BOSTON - With mutual funds, sometimes less is more.
A fund holding just a couple dozen stocks might succeed in maximizing returns, with the manager's strong conviction behind each pick yielding better performance. The trade-off? Investors sacrifice the relative safety of the hundred or more stocks that many funds hold.
Of course, it doesn't always turn out that way for so-called "focused" or "concentrated" funds: Betting big on a few favorites can backfire if the picks are lousy.
But the approach has sure worked for Bruce Berkowitz, whose Fairholme Fund (FAIRX) has just 26 holdings. Morningstar on Tuesday named Berkowitz "Domestic-Stock Fund Manager of the Decade," noting that Fairholme beat the Standard & Poor's 500 by 14 percentage points over the past 10 years. As if that weren't enough, Berkowitz also won stock fund manager of the year honors for his terrific 2009.
Now, Berkowitz is trying to use his stock-picking reputation as a springboard into bonds, with this month's launch of another fund he's simultaneously managing: Fairholme Focused Income Fund (FOCIX).
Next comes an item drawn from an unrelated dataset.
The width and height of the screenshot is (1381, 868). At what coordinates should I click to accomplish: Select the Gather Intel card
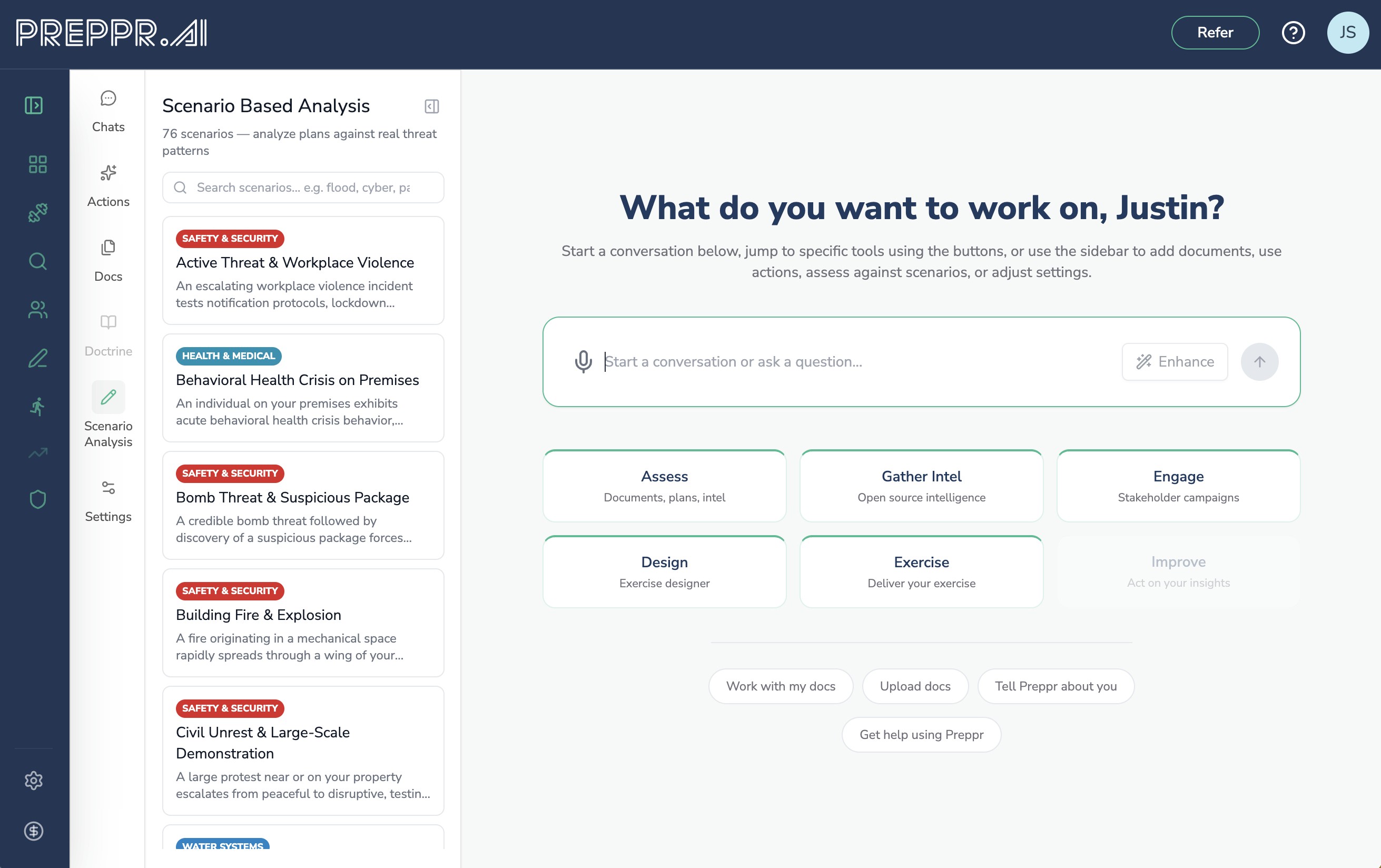[x=921, y=486]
It's an attempt to defy convention by a man who's lived by a concentrated portfolio manager's "less is more" mantra. Only a handful of bond funds have fewer than 80 holdings, according to Morningstar. But Fairholme Focused Income aims to hold just 15 to 50.
"Why in the world should I want to invest in my 30th best idea, if I can buy more of my best idea?," reasons Berkowitz, who started his career in fixed income before switching to stocks in the late 1980s.
That statement may sound like heresy to bond investors who typically seek safety and the reliable income generation that they can't get from stocks.
That's why many fixed-income funds hold hundreds of bonds. By spreading investments across many companies and bond categories, a fund and its investors take only a small hit in case of a default or collapse at one or two bond issuers.
Berkowitz isn't the only money manager trying to turn a concentrated portfolio approach into more than just a stock fund strategy. Last summer, Third Avenue, a fund family best known for picking stocks, launched the Third Avenue Focused Credit Fund (TFCVX), planning to keep 50 to 60 holdings across a broad spectrum of bonds. That includes so-called "distressed debt" of troubled companies, offering the prospect of big returns but also plenty of risk.
It's a small start. For example, Fairholme's new offering holds just $23 million so far, with Berkowitz personally investing $8 million of that himself. It's a pittance against the $10.6 billion in the Fairholme Fund. Third Avenue's fund has $346 million in assets— a strong start for a fund that's barely four months old, although hardly big compared with most established funds.
But the launch of two such funds in a few months is already drawing some critics.
"This is a product whose time hasn't come," says Marilyn Cohen, CEO of Envision Capital Management, which manages $253 million for individuals, all of it in fixed income.
The record has been mixed for concentrated stock funds. "When it was good, it was good, but when it was bad, it was horrid," Cohen says.
That may be OK for many stock investors who don't mind putting some of their portfolio into an unusually volatile fund. But few bond investors want it that way. They typically seek the diversification and safety of having a fund manager choose and hold hundreds of bonds.
If bond investors are willing to accept volatility in exchange for potentially bigger returns, there are plenty of what Cohen calls "rock-and-roll" bond classes: "You can go to emerging market debt, or high-yield debt."
Berkowitz figures there's plenty of opportunity for bond investors to minimize risks while earning outsized returns similar to those that Fairholme's biggest stock fund is famous for.
Fairholme's investing team already delves deeply into companies' credit risks when it picks stocks. If a stock looks like a good bet, then any bonds that company issues may also be worth picking up, he figures.
"We stay within our circle of competence," he says. "And if we believe there is a good security out there, why not buy more of it?"
Miriam Sjoblom, a Morningstar bond fund analyst, says the new offerings from Fairholme and Third Avenue will probably win over plenty of investors because both companies have strong reputations. She also notes many investors are shifting into bonds these days because they've held up better than stocks over the past decade. In fact, bond funds commanded more than 90 percent of the $377 billion that flowed into mutual funds last year.
And bonds, particularly high-yield bonds, look like a good income alternative to the current near-zero yields for most money-market mutual funds.
Still, investors who try the two new funds should be careful, Sjoblom says.
The risk of a single bond issue in a concentrated portfolio going sour "is the one investors needs to get comfortable with."
"If the managers make a bad call on one or two names," she says, "that could smart."